The film is modest at every level, allowing the characters to unfold themselves to reach quiet payoffs rather than aiming for explosive revelations. Shot simply with lots of closeups, a lot of the film takes place in Rana's trundling taxi (Kiarostami's Ten may come to mind for some). Along the way, there's a chance to see not only fascinating little details of daily life in Iran, but also to see how people of different backgrounds interact (class distinctions are in evidence throughout) and how people just get along while living under a misogynist, theocratic dictatorship.

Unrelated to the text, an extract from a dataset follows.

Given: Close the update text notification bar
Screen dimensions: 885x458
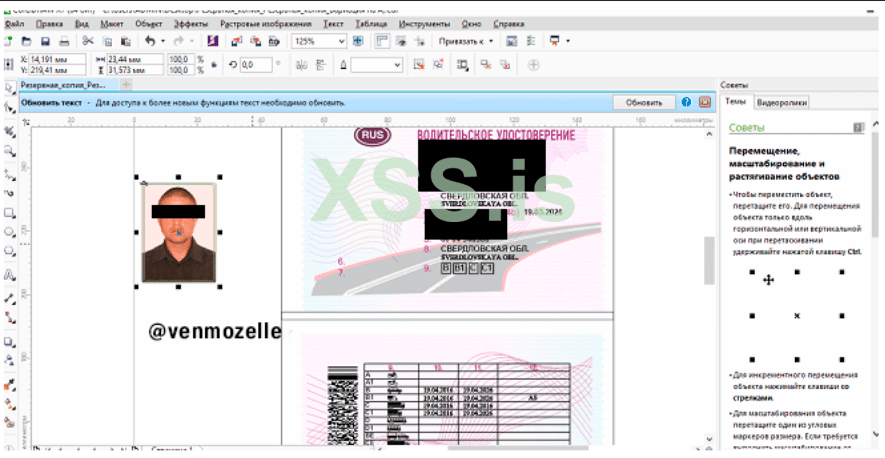Looking at the screenshot, I should (704, 102).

Interestingly, one presumes that the film made it past Iran's censors owing to the nation's official tolerance towards transgendered persons — although holding to an official line might also explain a slight credibility gap at the film's closing, when Eddie manages to leave Iran free on any of the informal interferences that a wealthy man like her father could surely bring to bear. A low-key film that builds up nicely to earn the emotional response at the close.

Technical aside: I don't know if it was inherent to the source, if there was a conversion problem or something in the projection system, but this film looked inelegant on the big screen. Any camera movement against a background had a subtle-but-unpleasant rippling effect that had the image calling attention to itself as a malfunctioning technological artifact, distracting the audience from drinking in the story.